[Stored data entries]
++++++++++++++++++++

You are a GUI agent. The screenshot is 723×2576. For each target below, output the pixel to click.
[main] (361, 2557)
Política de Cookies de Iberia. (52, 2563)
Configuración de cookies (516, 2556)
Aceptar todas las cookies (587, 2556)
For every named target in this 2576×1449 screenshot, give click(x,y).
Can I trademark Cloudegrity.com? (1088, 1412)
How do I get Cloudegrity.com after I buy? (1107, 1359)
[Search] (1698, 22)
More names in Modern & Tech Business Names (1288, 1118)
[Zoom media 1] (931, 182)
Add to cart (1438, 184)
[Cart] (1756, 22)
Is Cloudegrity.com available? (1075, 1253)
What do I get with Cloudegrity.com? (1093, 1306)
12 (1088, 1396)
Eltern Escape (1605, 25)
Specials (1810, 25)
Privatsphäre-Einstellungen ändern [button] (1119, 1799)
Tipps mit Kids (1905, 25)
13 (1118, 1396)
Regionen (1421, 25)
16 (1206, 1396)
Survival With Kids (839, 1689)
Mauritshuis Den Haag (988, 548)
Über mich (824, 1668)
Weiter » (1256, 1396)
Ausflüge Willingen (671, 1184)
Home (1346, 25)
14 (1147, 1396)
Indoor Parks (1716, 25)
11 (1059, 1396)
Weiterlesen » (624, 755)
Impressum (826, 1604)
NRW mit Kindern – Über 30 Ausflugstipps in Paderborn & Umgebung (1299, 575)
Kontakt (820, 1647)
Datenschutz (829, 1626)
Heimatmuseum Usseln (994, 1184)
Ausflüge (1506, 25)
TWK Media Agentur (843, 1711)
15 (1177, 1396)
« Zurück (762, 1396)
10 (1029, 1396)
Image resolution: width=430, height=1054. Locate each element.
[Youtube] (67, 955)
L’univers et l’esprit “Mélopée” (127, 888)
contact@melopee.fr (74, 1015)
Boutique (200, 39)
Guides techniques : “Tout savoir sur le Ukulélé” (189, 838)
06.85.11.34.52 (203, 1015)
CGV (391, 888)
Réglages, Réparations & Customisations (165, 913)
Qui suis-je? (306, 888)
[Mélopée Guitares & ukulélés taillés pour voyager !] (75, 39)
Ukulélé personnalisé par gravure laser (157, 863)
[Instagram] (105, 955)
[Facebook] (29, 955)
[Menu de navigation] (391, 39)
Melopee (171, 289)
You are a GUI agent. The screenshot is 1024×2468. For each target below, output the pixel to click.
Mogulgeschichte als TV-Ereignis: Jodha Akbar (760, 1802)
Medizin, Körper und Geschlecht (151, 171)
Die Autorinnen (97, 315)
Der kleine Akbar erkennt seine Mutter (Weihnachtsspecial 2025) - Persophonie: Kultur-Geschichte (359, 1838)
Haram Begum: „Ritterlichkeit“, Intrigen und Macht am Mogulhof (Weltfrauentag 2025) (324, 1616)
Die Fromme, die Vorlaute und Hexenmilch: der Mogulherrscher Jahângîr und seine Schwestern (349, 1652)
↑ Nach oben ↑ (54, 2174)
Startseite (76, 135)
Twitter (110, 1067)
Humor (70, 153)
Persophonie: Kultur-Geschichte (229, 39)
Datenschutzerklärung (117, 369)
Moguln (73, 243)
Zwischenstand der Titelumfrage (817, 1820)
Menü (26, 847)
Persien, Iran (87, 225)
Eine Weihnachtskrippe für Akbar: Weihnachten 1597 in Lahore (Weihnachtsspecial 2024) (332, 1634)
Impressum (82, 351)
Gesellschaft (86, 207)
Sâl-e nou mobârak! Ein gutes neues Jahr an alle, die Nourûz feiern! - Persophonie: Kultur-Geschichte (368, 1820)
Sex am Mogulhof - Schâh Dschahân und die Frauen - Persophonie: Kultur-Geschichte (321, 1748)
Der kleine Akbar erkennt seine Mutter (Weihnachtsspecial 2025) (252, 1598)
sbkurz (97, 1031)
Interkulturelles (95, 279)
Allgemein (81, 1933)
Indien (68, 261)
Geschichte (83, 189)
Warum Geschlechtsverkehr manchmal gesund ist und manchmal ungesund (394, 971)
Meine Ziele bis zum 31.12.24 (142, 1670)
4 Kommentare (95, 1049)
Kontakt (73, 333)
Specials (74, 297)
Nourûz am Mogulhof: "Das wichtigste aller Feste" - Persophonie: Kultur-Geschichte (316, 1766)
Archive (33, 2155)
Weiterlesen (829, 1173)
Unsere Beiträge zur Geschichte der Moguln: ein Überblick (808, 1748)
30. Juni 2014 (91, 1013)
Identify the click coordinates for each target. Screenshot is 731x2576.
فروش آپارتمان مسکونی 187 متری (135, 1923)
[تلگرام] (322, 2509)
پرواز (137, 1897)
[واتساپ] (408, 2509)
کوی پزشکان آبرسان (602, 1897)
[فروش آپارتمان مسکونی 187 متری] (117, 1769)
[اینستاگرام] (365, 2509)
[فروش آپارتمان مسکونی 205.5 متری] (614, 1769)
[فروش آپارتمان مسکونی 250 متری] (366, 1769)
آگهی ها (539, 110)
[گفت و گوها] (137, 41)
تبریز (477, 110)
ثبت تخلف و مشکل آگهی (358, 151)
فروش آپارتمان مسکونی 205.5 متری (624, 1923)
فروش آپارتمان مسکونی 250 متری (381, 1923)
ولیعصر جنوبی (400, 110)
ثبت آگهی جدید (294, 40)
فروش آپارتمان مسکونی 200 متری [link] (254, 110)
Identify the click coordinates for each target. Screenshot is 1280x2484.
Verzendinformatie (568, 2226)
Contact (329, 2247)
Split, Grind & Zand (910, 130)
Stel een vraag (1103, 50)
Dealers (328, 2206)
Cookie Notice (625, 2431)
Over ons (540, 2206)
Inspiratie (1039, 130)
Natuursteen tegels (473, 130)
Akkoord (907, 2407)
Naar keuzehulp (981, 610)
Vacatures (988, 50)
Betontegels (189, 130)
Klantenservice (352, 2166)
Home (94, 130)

++++++++++++++++++++

→ **YOUR INSTRUCTIONS**
Each line above should be reproduced exactly, with nothing omitted.

→ **ANSWER TO THE EXERCISE**
You are a GUI agent. The screenshot is 723×2576. For each target below, output the pixel to click.
[main] (361, 2557)
Política de Cookies de Iberia. (52, 2563)
Configuración de cookies (516, 2556)
Aceptar todas las cookies (587, 2556)
For every named target in this 2576×1449 screenshot, give click(x,y).
Can I trademark Cloudegrity.com? (1088, 1412)
How do I get Cloudegrity.com after I buy? (1107, 1359)
[Search] (1698, 22)
More names in Modern & Tech Business Names (1288, 1118)
[Zoom media 1] (931, 182)
Add to cart (1438, 184)
[Cart] (1756, 22)
Is Cloudegrity.com available? (1075, 1253)
What do I get with Cloudegrity.com? (1093, 1306)
12 (1088, 1396)
Eltern Escape (1605, 25)
Specials (1810, 25)
Privatsphäre-Einstellungen ändern [button] (1119, 1799)
Tipps mit Kids (1905, 25)
13 (1118, 1396)
Regionen (1421, 25)
16 (1206, 1396)
Survival With Kids (839, 1689)
Mauritshuis Den Haag (988, 548)
Über mich (824, 1668)
Weiter » (1256, 1396)
Ausflüge Willingen (671, 1184)
Home (1346, 25)
14 (1147, 1396)
Indoor Parks (1716, 25)
11 (1059, 1396)
Weiterlesen » (624, 755)
Impressum (826, 1604)
NRW mit Kindern – Über 30 Ausflugstipps in Paderborn & Umgebung (1299, 575)
Kontakt (820, 1647)
Datenschutz (829, 1626)
Heimatmuseum Usseln (994, 1184)
Ausflüge (1506, 25)
TWK Media Agentur (843, 1711)
15 (1177, 1396)
« Zurück (762, 1396)
10 (1029, 1396)
Image resolution: width=430, height=1054. Locate each element.
[Youtube] (67, 955)
L’univers et l’esprit “Mélopée” (127, 888)
contact@melopee.fr (74, 1015)
Boutique (200, 39)
Guides techniques : “Tout savoir sur le Ukulélé” (189, 838)
06.85.11.34.52 (203, 1015)
CGV (391, 888)
Réglages, Réparations & Customisations (165, 913)
Qui suis-je? (306, 888)
[Mélopée Guitares & ukulélés taillés pour voyager !] (75, 39)
Ukulélé personnalisé par gravure laser (157, 863)
[Instagram] (105, 955)
[Facebook] (29, 955)
[Menu de navigation] (391, 39)
Melopee (171, 289)
You are a GUI agent. The screenshot is 1024×2468. For each target below, output the pixel to click.
Mogulgeschichte als TV-Ereignis: Jodha Akbar (760, 1802)
Medizin, Körper und Geschlecht (151, 171)
Die Autorinnen (97, 315)
Der kleine Akbar erkennt seine Mutter (Weihnachtsspecial 2025) - Persophonie: Kultur-Geschichte (359, 1838)
Haram Begum: „Ritterlichkeit“, Intrigen und Macht am Mogulhof (Weltfrauentag 2025) (324, 1616)
Die Fromme, die Vorlaute und Hexenmilch: der Mogulherrscher Jahângîr und seine Schwestern (349, 1652)
↑ Nach oben ↑ (54, 2174)
Startseite (76, 135)
Twitter (110, 1067)
Humor (70, 153)
Persophonie: Kultur-Geschichte (229, 39)
Datenschutzerklärung (117, 369)
Moguln (73, 243)
Zwischenstand der Titelumfrage (817, 1820)
Menü (26, 847)
Persien, Iran (87, 225)
Eine Weihnachtskrippe für Akbar: Weihnachten 1597 in Lahore (Weihnachtsspecial 2024) (332, 1634)
Impressum (82, 351)
Gesellschaft (86, 207)
Sâl-e nou mobârak! Ein gutes neues Jahr an alle, die Nourûz feiern! - Persophonie: Kultur-Geschichte (368, 1820)
Sex am Mogulhof - Schâh Dschahân und die Frauen - Persophonie: Kultur-Geschichte (321, 1748)
Der kleine Akbar erkennt seine Mutter (Weihnachtsspecial 2025) (252, 1598)
sbkurz (97, 1031)
Interkulturelles (95, 279)
Allgemein (81, 1933)
Indien (68, 261)
Geschichte (83, 189)
Warum Geschlechtsverkehr manchmal gesund ist und manchmal ungesund (394, 971)
Meine Ziele bis zum 31.12.24 (142, 1670)
4 Kommentare (95, 1049)
Kontakt (73, 333)
Specials (74, 297)
Nourûz am Mogulhof: "Das wichtigste aller Feste" - Persophonie: Kultur-Geschichte (316, 1766)
Archive (33, 2155)
Weiterlesen (829, 1173)
Unsere Beiträge zur Geschichte der Moguln: ein Überblick (808, 1748)
30. Juni 2014 (91, 1013)
Identify the click coordinates for each target. Screenshot is 731x2576.
فروش آپارتمان مسکونی 187 متری (135, 1923)
[تلگرام] (322, 2509)
پرواز (137, 1897)
[واتساپ] (408, 2509)
کوی پزشکان آبرسان (602, 1897)
[فروش آپارتمان مسکونی 187 متری] (117, 1769)
[اینستاگرام] (365, 2509)
[فروش آپارتمان مسکونی 205.5 متری] (614, 1769)
[فروش آپارتمان مسکونی 250 متری] (366, 1769)
آگهی ها (539, 110)
[گفت و گوها] (137, 41)
تبریز (477, 110)
ثبت تخلف و مشکل آگهی (358, 151)
فروش آپارتمان مسکونی 205.5 متری (624, 1923)
فروش آپارتمان مسکونی 250 متری (381, 1923)
ولیعصر جنوبی (400, 110)
ثبت آگهی جدید (294, 40)
فروش آپارتمان مسکونی 200 متری [link] (254, 110)
Identify the click coordinates for each target. Screenshot is 1280x2484.
Verzendinformatie (568, 2226)
Contact (329, 2247)
Split, Grind & Zand (910, 130)
Stel een vraag (1103, 50)
Dealers (328, 2206)
Cookie Notice (625, 2431)
Over ons (540, 2206)
Inspiratie (1039, 130)
Natuursteen tegels (473, 130)
Akkoord (907, 2407)
Naar keuzehulp (981, 610)
Vacatures (988, 50)
Betontegels (189, 130)
Klantenservice (352, 2166)
Home (94, 130)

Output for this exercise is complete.